* **Brief**
Copy word for word the lines in the records below, starting at the line with "Screen dimensions: 327x184" and ending at the line with "Open the pink cartoon avatar profile". Skip the pictures.

--- Listed entries ---

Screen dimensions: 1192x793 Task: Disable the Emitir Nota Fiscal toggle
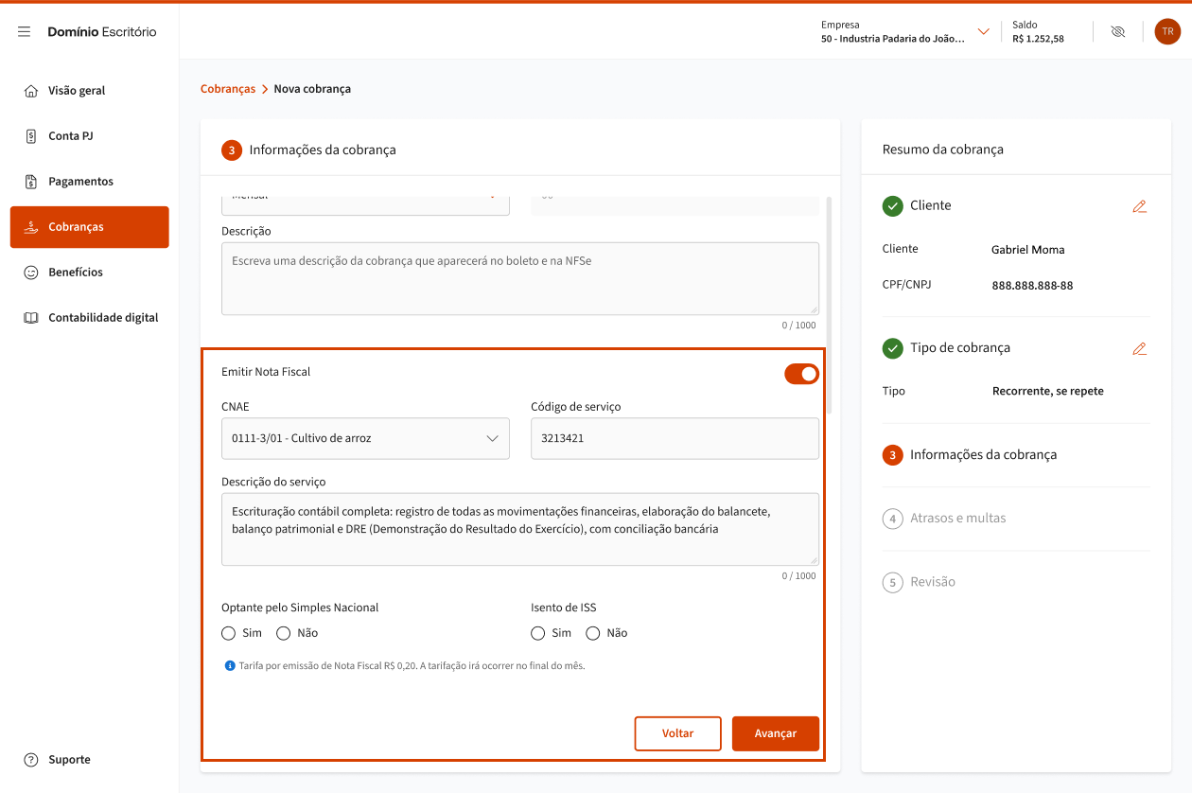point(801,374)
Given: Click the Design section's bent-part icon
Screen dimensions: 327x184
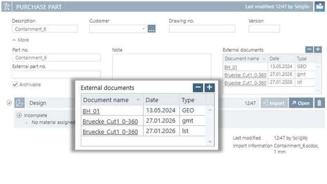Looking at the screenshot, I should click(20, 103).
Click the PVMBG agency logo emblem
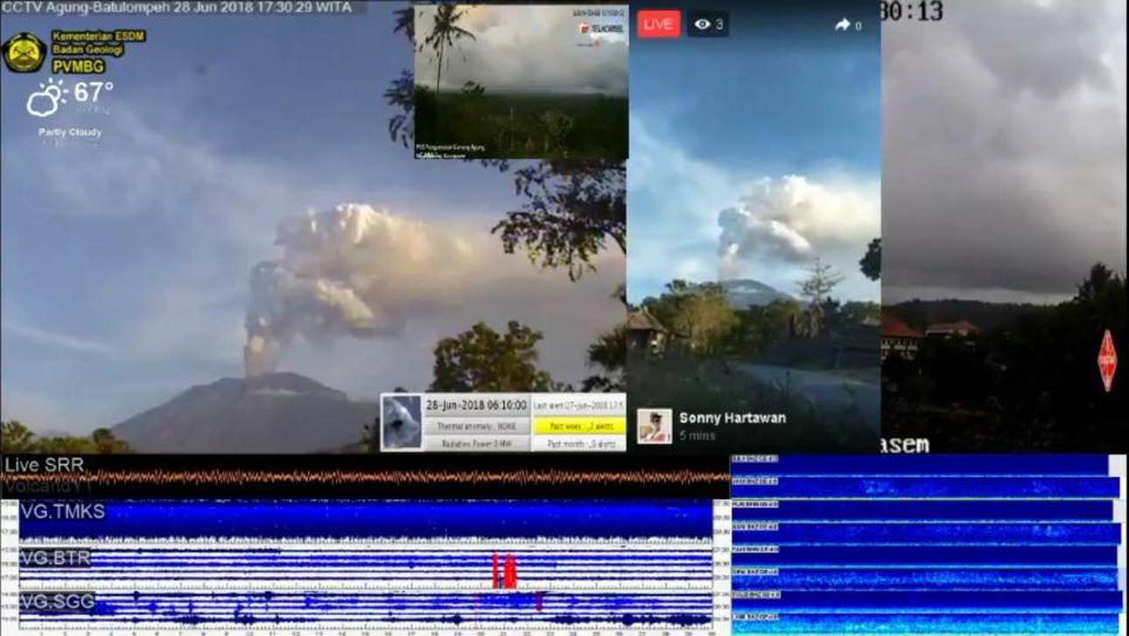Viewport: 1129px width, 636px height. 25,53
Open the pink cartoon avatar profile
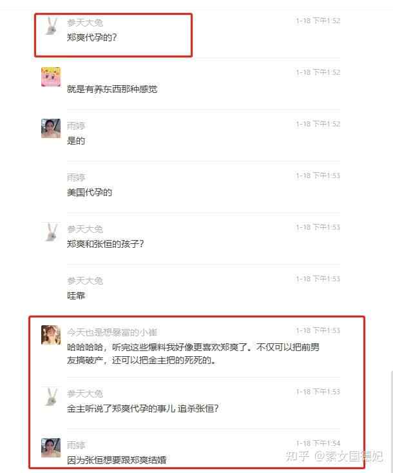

---
--- Listed entries ---

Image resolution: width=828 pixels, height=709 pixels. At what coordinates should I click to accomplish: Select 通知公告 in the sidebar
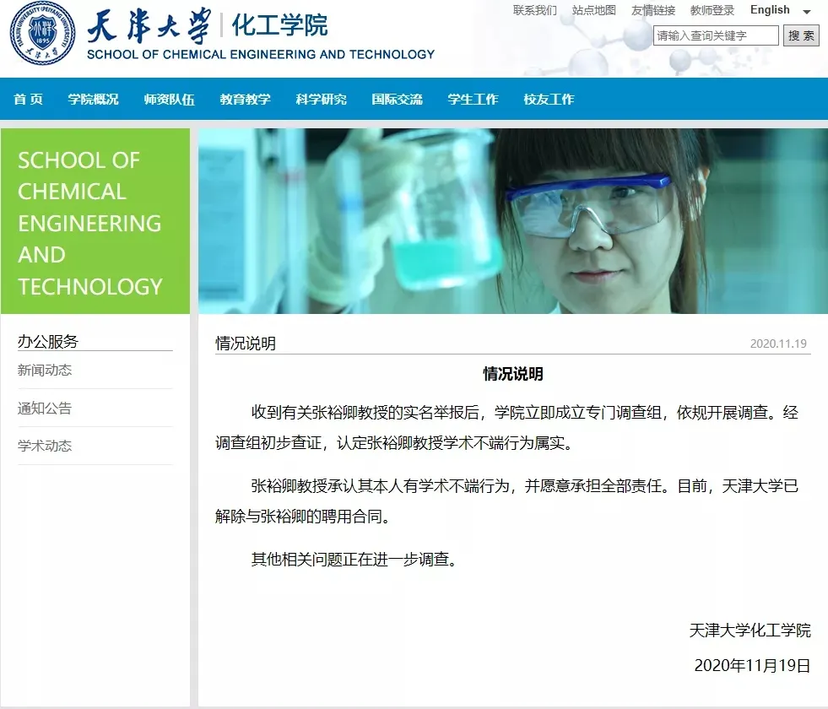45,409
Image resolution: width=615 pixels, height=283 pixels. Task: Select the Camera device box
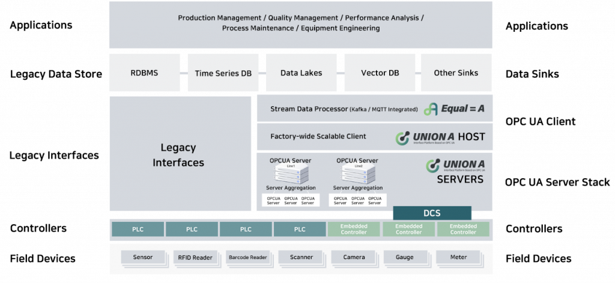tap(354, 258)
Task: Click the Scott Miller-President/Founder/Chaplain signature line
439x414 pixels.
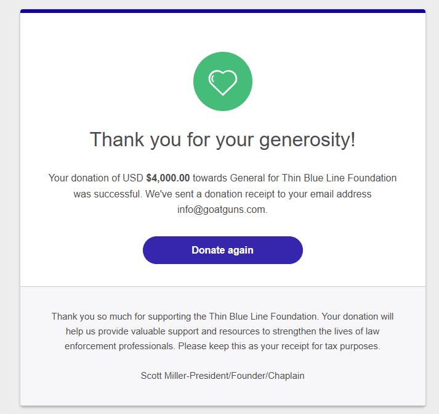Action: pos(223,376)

---

* **Reply to the task**
Screen dimensions: 327x184
Looking at the screenshot, I should click(20, 103).
Click the PVMBG agency logo emblem
Viewport: 1129px width, 636px height. 25,53
Open the pink cartoon avatar profile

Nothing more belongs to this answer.